Segment Start: DATASET ENTRIES

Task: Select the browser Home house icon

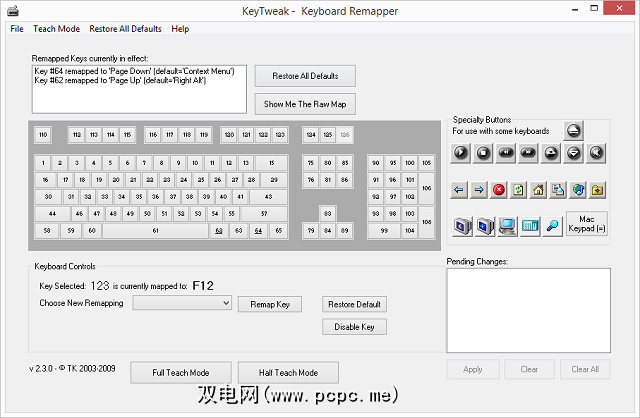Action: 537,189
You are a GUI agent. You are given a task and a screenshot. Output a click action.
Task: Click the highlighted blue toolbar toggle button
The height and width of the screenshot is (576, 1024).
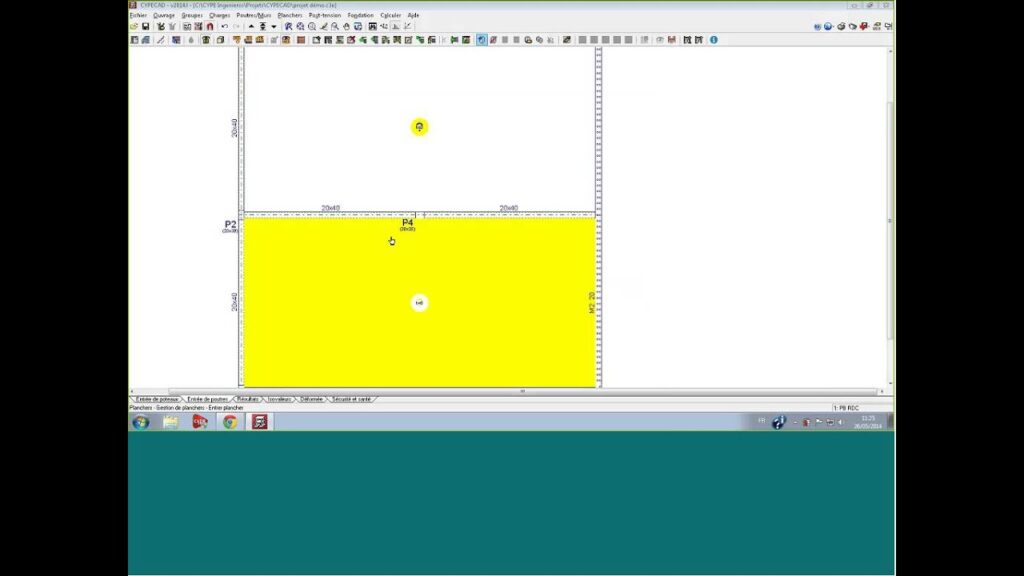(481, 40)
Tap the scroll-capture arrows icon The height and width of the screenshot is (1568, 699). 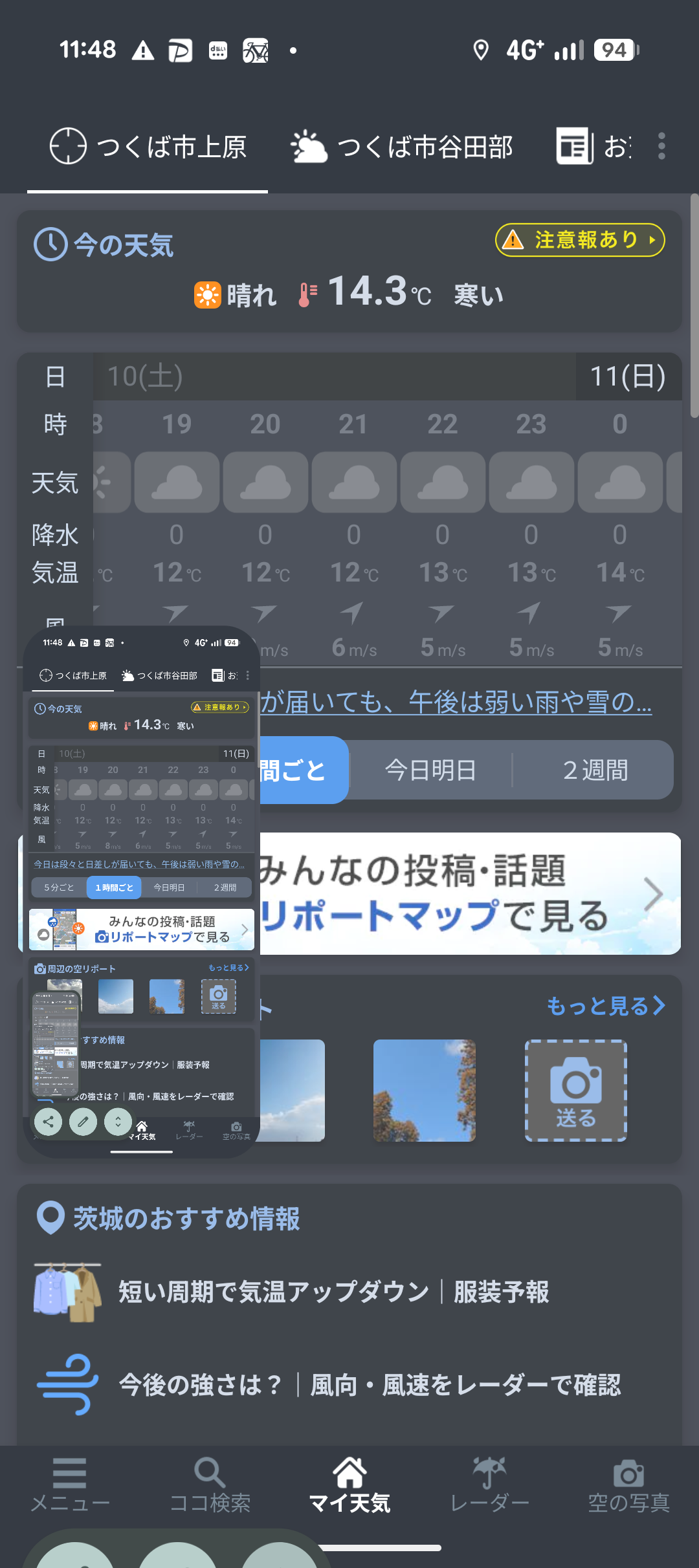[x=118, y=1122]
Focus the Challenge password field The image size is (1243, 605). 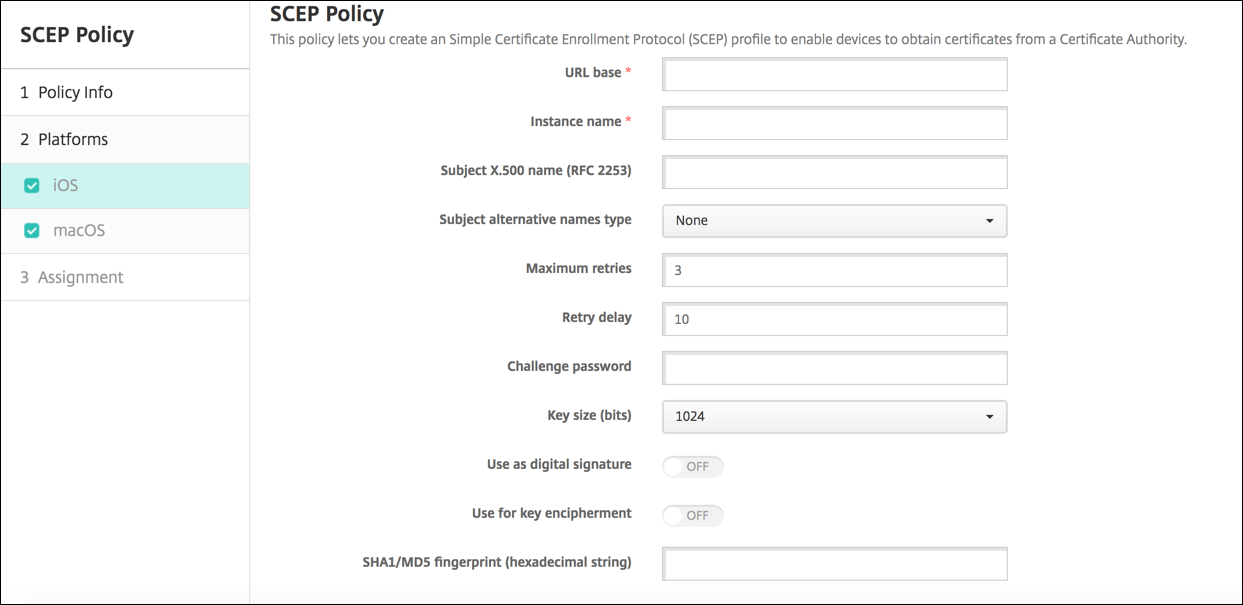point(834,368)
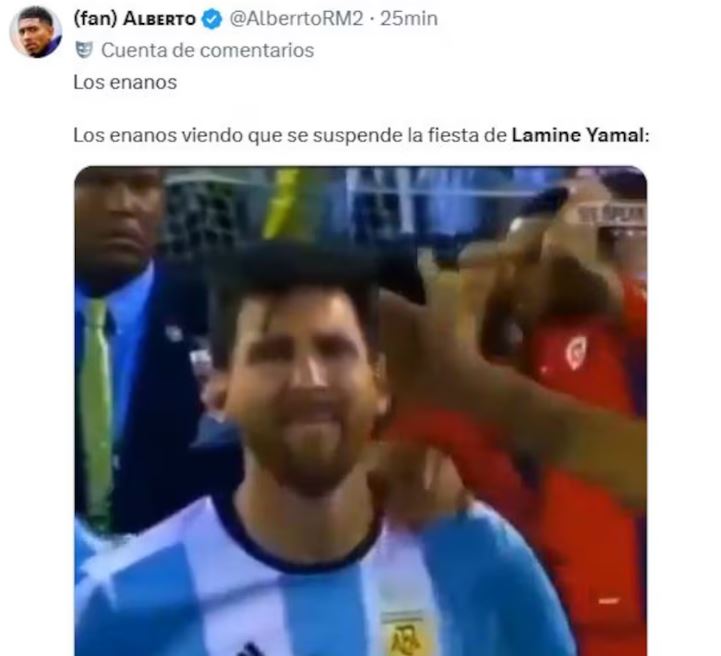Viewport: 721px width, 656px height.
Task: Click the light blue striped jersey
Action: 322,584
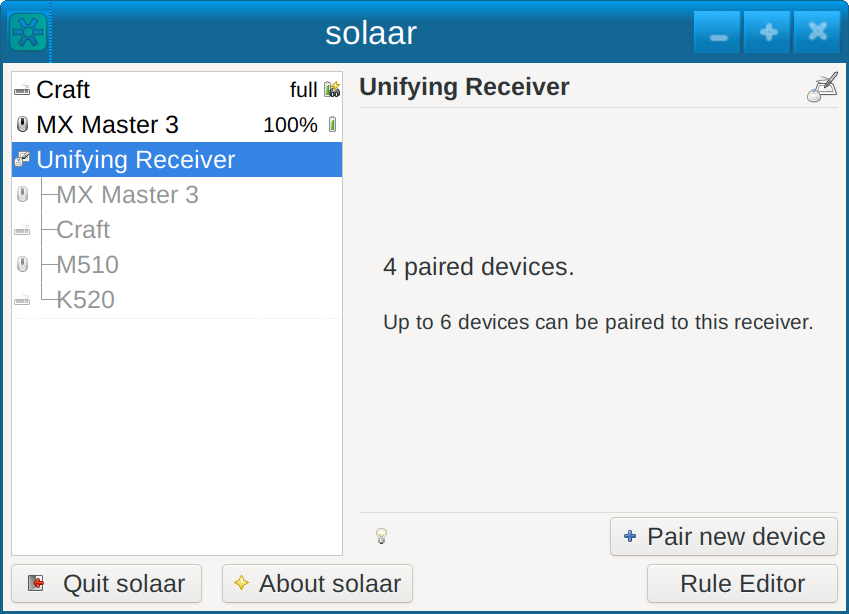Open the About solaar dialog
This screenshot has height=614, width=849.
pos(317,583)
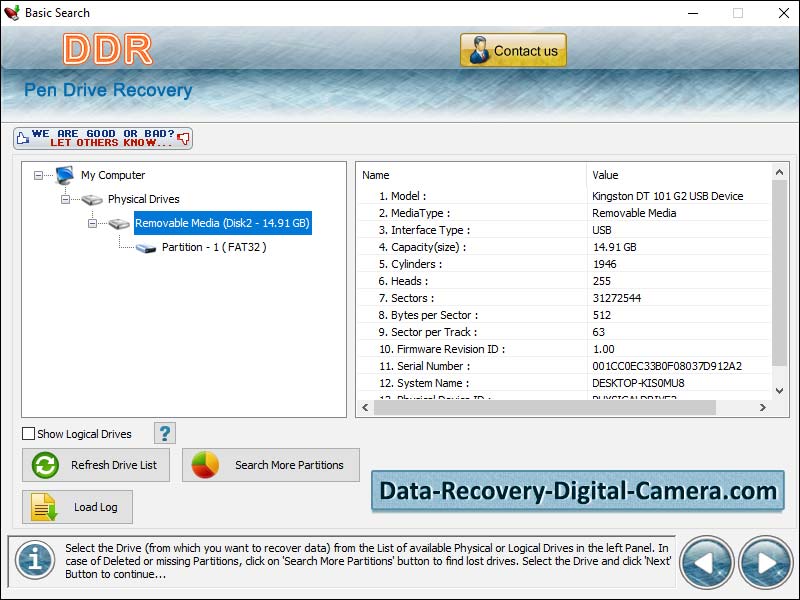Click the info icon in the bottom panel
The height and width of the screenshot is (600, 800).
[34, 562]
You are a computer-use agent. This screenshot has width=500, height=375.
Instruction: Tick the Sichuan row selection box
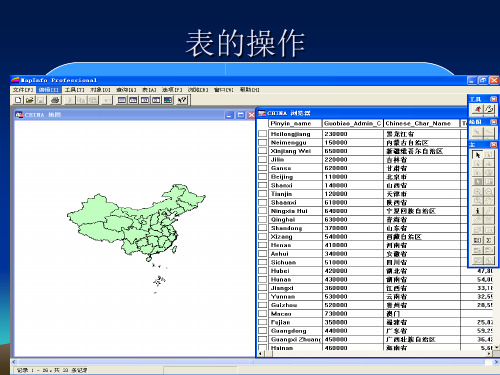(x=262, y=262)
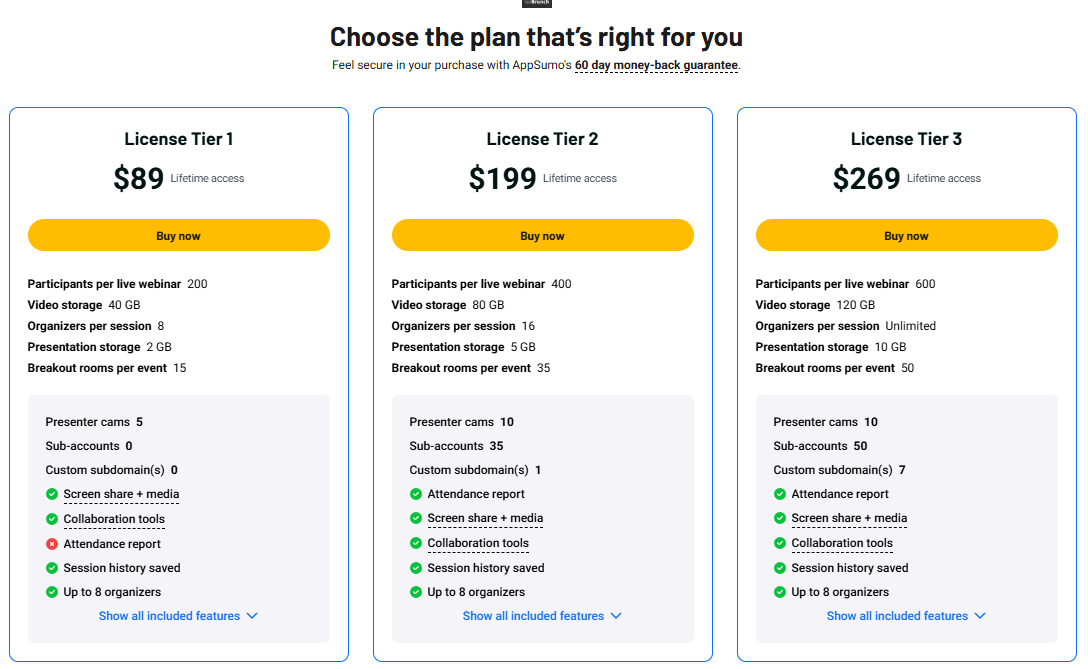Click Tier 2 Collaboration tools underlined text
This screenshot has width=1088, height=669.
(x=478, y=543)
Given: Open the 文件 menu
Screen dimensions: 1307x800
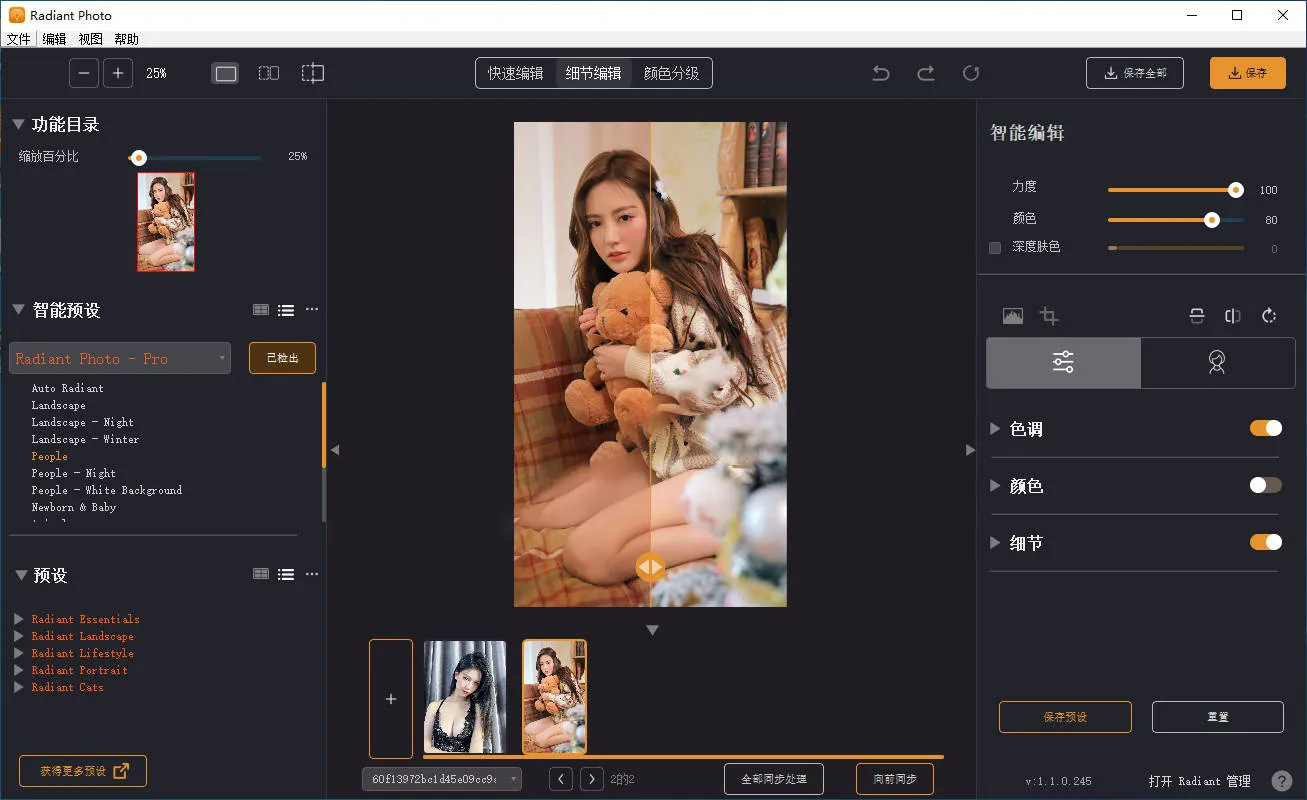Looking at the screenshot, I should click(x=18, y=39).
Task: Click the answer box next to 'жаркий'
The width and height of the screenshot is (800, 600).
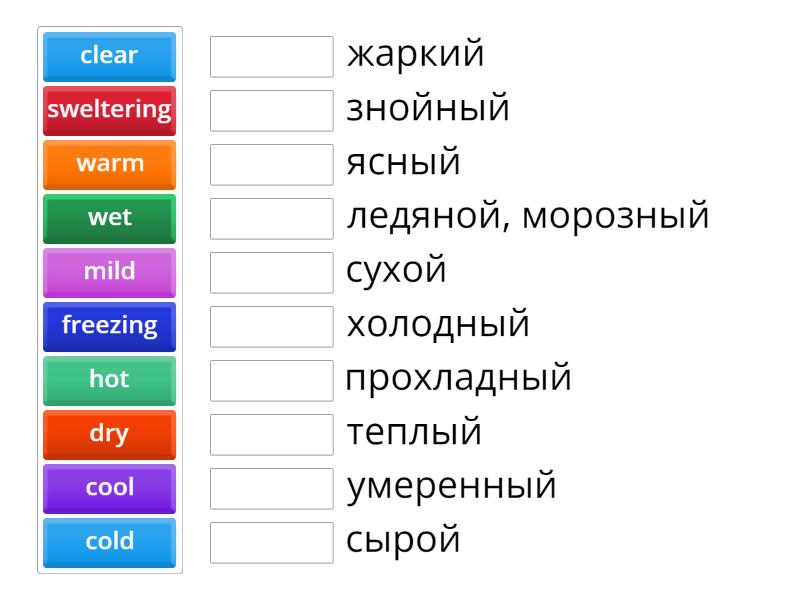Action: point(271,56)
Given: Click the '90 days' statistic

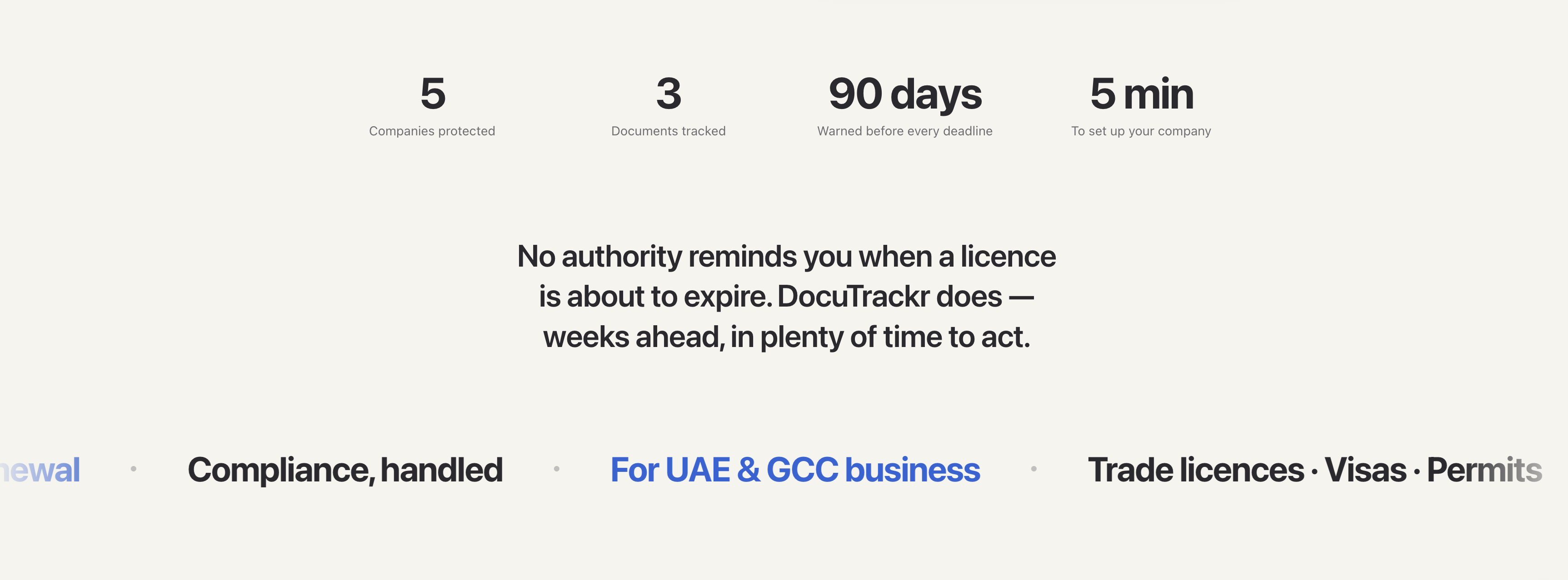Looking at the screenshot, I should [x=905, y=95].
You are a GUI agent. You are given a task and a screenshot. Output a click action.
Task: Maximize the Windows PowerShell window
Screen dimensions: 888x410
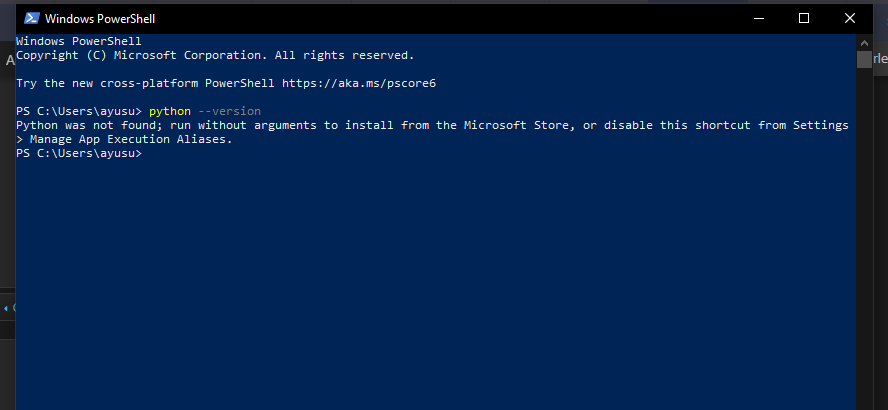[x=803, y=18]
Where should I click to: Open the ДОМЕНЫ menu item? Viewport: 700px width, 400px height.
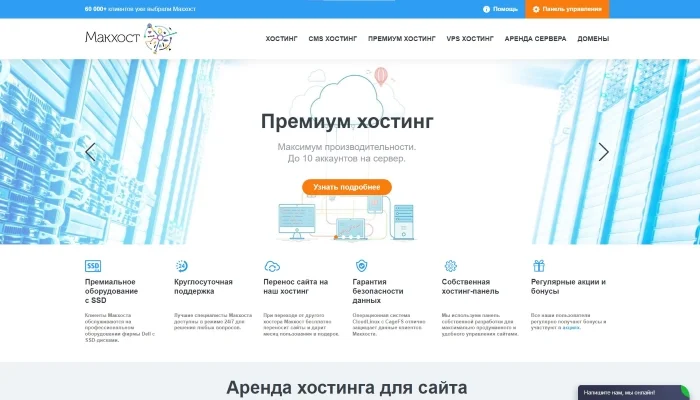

Segment End: DATASET ENTRIES

TASK DESCRIPTION: From the line containing "Task: Click the answer box next to 'жаркий'" down to the final line of the records above, restate every line word for word, add nothing, and skip the pictures.

EXPECTED ANSWER:
Task: Click the answer box next to 'жаркий'
The width and height of the screenshot is (800, 600).
Action: point(271,56)
Given: Click the '90 days' statistic

Looking at the screenshot, I should [x=905, y=95].
You are a GUI agent. You are given a task and a screenshot. Output a click action.
Task: Maximize the Windows PowerShell window
Screen dimensions: 888x410
[x=803, y=18]
Where should I click to: Open the ДОМЕНЫ menu item? Viewport: 700px width, 400px height.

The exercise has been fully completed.